## WORK TO BE COMPLETED
In the blog post below, why does the article it discusses say science and social studies teachers should bring reading and writing into their subjects? Answer in one to three sentences.

## SOURCE EXCERPT
──────
I chose to read Whitney Sasser's blog and enjoyed it. She and I are both in Kappa Delta together and like her, I also have a very specific grade in mind that I want to teach. She mentioned the Elizabethtown Project in her blog as well and said she is nervous and excited about working with the students from up north. I am pumped as well to get connected and start CONVERSING back and forth with them. Another blog that I came across was Amber Miller's blog. She has such a kind spirit and her blog definitely comes off very warm and inviting too. Just like her. I love that she mentioned how teaching was a calling because I have felt that way since the age of 12. It was very uplifting to read her blog because she has a true gift with writing that's for sure.
After reading the article by Knipper and Duggan titled "Writing to learn across the curriculum: Tools for comprehension in content area classes" published in The Reading Teacher in February 2001, I had so much more appreciation for teachers who taught literacy to students and for the students because learning to write is not as easy as writing to learn. Teachers are so involved with wanting to help students build comprehension and using a think aloud as was to model how the student should be thinking while they are reading something, but it really surprises me that we are still having huge problems in this area considering the fact that it has always been a major learning factor in a students life at school. In the article it mentions how science and social studies teachers should really consider how to involve reading and writing in their content area because the student can read something in the content area, but still not understand why or what it may be about because they have no background knowledge or may not have built any schema at all about it yet. This is the part where I am very glad I took all of what Dr. Hanna and Dr. Boyce taught us last semester to heart and absorbed as much information as I could because I knew without a doubt that in any subject area it all ends up coming back to literacy in some form or fashion. I really want to teach Mathematics to 6th graders, but if they have no clue about any of the terms or can't break apart and analyze a simple word problem then they will surely have difficulty learning and retaining anything new that they are taught.
──────
## ENTRIES SUPPLIED
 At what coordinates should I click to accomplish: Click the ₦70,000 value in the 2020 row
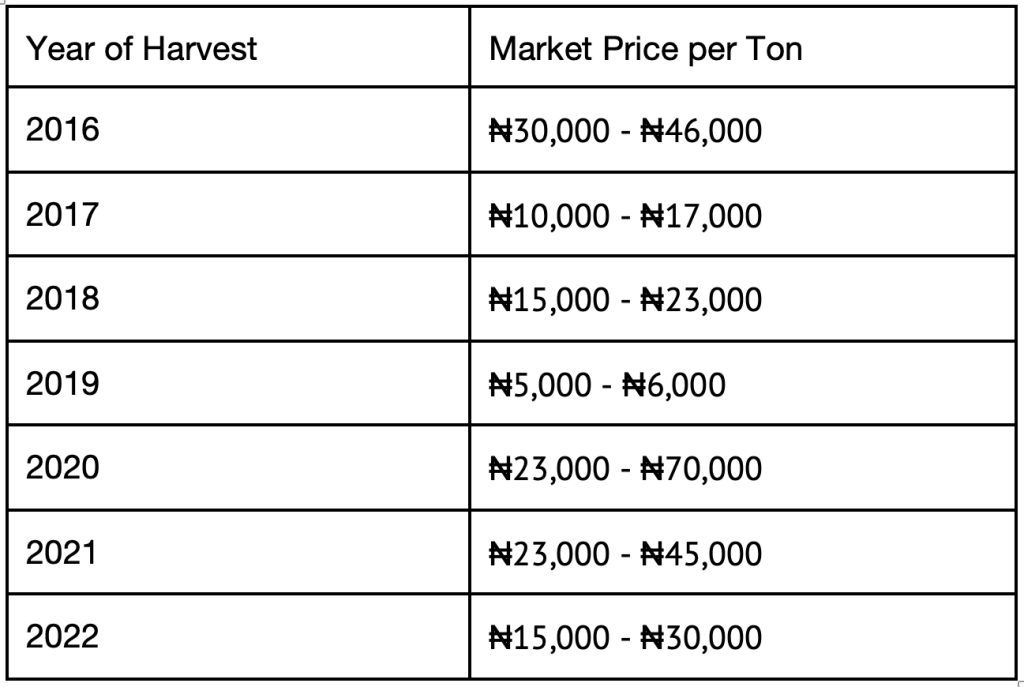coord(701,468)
──────
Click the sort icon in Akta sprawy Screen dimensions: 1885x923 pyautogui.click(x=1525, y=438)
──────
## OUTPUT FOR THIS EXERCISE
Students can read something in those subjects and still not understand what it is about or why. That happens because they have no background knowledge or have not yet built any schema about it.